Using the listing below, count the lines in which "bullet" appears; give the count alone.

** Source data follows **

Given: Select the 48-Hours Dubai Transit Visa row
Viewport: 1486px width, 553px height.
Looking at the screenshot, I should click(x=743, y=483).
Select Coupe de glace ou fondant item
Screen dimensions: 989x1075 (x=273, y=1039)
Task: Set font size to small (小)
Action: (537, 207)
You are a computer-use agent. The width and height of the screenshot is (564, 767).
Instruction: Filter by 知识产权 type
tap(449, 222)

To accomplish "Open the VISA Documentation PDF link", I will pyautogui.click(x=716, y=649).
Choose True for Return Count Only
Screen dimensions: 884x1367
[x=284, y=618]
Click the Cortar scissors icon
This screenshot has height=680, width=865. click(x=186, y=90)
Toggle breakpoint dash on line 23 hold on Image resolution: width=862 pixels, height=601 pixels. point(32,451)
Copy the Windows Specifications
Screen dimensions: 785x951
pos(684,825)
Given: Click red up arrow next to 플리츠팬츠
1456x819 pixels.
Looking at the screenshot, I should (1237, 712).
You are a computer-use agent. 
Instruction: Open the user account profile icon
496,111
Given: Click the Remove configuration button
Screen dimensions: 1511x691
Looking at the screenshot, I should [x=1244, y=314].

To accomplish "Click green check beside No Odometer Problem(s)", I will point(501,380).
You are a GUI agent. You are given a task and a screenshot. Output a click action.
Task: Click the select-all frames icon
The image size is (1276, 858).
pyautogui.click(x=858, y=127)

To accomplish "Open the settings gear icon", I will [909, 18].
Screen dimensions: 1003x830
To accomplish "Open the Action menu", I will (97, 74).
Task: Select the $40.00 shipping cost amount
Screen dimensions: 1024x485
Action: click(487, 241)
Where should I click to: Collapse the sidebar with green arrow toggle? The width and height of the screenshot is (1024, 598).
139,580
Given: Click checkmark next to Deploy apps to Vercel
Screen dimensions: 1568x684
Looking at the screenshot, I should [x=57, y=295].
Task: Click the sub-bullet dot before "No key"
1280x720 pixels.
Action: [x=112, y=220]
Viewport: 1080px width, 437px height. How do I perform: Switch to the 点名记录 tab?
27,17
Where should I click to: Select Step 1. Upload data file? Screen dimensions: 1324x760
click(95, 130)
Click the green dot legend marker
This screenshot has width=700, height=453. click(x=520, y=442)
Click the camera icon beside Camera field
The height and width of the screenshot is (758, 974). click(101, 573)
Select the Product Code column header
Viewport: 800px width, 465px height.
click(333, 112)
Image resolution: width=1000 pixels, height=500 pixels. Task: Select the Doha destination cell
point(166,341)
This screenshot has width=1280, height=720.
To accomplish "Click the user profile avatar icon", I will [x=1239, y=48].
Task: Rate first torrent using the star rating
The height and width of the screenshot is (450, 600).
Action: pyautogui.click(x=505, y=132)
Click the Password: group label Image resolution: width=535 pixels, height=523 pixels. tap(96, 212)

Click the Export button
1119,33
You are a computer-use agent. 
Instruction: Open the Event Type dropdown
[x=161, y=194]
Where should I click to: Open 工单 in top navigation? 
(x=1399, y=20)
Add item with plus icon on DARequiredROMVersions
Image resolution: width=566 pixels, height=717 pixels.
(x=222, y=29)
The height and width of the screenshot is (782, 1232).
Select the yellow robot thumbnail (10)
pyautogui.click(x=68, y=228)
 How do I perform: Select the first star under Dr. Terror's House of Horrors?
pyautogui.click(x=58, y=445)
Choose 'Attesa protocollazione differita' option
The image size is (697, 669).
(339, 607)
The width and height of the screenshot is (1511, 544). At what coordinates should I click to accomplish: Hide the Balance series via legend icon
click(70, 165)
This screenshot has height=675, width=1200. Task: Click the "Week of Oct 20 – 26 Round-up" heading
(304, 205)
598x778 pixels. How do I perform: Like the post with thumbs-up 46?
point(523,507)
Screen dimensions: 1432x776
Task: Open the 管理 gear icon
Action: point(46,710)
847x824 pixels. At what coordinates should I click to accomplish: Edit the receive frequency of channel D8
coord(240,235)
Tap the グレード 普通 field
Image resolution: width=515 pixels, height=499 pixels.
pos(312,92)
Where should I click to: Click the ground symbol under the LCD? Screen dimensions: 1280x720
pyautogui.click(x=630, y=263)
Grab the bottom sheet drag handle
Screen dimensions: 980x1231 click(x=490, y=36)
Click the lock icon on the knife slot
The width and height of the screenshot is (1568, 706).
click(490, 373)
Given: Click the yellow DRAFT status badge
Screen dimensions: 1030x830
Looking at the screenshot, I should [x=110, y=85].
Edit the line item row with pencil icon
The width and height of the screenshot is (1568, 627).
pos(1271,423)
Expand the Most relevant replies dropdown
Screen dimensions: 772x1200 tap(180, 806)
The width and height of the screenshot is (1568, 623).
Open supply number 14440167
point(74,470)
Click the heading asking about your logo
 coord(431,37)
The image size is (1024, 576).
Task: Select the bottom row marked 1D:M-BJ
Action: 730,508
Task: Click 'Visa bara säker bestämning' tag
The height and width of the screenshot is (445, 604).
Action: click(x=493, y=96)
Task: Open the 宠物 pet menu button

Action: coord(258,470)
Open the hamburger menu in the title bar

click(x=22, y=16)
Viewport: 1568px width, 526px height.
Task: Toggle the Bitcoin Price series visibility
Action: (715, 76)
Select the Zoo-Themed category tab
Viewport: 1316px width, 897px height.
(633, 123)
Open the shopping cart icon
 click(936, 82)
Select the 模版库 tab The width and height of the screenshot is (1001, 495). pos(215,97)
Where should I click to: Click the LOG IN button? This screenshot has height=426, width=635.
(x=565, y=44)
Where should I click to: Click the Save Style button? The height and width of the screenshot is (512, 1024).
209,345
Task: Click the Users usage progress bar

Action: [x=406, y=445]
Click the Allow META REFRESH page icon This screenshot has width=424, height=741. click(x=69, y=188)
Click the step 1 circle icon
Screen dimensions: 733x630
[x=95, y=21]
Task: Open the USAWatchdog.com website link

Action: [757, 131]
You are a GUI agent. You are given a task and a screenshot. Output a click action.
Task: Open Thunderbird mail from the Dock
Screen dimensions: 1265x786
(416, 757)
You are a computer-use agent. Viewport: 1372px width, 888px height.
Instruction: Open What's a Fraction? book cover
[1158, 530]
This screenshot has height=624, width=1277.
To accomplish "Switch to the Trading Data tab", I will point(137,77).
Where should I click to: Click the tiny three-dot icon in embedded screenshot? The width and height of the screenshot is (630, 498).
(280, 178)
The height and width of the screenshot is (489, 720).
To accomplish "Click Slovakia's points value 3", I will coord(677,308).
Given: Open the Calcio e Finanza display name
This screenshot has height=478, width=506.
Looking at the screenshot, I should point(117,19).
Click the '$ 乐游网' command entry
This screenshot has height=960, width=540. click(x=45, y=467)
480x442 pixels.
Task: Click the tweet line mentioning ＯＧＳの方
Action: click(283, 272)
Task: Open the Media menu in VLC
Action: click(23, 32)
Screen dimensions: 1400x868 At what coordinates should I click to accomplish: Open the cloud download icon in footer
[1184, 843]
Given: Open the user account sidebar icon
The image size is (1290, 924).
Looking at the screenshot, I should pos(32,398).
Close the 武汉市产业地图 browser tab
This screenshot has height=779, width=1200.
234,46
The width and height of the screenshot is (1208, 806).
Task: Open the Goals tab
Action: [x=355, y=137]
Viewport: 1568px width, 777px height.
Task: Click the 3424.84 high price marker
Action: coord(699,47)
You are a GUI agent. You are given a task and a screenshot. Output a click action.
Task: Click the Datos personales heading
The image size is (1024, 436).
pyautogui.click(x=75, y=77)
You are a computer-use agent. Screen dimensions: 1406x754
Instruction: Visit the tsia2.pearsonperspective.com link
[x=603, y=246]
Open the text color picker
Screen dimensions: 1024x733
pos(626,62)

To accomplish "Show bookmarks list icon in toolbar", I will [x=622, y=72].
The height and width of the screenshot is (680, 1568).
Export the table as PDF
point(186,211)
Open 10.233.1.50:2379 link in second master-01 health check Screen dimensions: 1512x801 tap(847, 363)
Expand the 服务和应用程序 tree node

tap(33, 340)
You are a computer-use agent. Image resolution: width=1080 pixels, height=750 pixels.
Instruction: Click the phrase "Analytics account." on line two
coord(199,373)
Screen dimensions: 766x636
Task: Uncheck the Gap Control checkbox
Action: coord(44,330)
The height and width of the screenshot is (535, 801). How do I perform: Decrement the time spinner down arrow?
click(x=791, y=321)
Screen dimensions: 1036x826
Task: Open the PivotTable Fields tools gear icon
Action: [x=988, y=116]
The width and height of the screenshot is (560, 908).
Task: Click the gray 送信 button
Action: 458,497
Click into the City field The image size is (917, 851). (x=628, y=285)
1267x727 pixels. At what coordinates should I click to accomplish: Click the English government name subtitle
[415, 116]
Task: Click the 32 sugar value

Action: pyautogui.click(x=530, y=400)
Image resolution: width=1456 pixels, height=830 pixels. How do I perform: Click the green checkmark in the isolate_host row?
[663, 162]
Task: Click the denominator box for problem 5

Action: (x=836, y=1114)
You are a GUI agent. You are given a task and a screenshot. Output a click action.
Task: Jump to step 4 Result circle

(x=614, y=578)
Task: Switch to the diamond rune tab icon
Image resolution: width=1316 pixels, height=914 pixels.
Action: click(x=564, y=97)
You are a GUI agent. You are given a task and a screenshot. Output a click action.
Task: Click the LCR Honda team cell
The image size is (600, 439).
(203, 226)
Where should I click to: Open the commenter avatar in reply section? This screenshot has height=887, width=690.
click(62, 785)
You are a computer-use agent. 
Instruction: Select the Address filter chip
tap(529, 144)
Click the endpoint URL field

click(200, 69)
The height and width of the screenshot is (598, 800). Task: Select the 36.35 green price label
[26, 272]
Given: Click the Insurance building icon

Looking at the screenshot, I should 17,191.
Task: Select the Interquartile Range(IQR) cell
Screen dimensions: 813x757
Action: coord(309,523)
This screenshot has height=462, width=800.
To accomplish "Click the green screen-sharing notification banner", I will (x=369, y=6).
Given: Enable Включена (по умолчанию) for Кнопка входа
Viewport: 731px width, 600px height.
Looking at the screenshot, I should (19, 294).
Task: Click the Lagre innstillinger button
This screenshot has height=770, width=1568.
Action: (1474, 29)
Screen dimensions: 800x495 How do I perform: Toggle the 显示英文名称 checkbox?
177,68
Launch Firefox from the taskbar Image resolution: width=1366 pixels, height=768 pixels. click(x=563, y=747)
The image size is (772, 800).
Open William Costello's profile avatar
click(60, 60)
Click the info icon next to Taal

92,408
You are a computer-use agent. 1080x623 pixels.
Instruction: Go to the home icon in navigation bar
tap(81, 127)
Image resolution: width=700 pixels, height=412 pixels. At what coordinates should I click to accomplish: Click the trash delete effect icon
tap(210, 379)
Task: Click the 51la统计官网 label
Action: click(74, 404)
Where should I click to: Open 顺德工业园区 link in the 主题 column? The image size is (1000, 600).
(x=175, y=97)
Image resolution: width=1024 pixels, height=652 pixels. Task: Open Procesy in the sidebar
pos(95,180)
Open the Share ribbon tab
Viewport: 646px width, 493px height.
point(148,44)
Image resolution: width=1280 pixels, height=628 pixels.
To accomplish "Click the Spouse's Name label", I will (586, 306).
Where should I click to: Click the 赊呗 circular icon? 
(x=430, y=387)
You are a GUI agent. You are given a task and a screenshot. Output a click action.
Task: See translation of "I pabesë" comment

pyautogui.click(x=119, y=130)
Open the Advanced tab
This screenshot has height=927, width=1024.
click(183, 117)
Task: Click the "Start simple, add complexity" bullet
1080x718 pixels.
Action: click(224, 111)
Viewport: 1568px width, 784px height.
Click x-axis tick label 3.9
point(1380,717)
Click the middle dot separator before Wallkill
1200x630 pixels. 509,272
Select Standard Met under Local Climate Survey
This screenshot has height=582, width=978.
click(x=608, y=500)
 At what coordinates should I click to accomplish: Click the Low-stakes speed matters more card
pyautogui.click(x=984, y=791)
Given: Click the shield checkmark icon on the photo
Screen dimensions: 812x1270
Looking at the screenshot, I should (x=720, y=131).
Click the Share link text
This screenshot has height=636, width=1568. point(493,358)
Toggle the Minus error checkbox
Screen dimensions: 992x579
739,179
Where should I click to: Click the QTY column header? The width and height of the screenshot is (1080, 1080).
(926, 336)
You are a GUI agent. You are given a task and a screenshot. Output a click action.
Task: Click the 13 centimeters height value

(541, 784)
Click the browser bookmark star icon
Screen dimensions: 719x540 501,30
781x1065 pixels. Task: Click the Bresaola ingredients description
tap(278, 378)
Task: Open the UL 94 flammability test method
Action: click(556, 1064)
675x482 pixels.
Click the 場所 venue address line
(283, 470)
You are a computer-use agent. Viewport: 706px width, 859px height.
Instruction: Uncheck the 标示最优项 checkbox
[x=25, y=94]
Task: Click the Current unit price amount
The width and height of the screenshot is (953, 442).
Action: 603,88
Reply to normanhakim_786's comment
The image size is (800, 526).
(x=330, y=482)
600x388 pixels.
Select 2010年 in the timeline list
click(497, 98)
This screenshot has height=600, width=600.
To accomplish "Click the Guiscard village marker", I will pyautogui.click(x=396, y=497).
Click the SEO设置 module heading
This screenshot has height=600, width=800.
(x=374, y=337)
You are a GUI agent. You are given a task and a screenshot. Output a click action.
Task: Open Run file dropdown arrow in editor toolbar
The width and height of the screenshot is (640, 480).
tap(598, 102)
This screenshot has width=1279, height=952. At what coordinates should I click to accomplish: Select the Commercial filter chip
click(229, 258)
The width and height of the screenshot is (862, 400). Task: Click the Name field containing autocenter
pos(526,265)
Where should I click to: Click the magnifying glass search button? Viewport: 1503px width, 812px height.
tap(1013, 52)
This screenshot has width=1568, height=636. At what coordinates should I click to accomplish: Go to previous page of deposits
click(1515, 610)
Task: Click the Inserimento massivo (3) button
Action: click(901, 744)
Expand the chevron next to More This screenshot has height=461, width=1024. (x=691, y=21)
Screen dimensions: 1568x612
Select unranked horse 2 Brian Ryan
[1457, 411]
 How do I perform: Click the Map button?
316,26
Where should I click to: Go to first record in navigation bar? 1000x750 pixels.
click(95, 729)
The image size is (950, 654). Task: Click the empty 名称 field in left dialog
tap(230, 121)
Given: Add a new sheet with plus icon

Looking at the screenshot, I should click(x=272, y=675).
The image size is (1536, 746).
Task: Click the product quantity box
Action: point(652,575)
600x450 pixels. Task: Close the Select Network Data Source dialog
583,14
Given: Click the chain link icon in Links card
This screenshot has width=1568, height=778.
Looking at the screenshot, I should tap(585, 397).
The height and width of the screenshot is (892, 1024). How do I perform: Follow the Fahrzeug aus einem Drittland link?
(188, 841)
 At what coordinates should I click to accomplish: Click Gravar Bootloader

** End of Source data **

◆ Response area: 2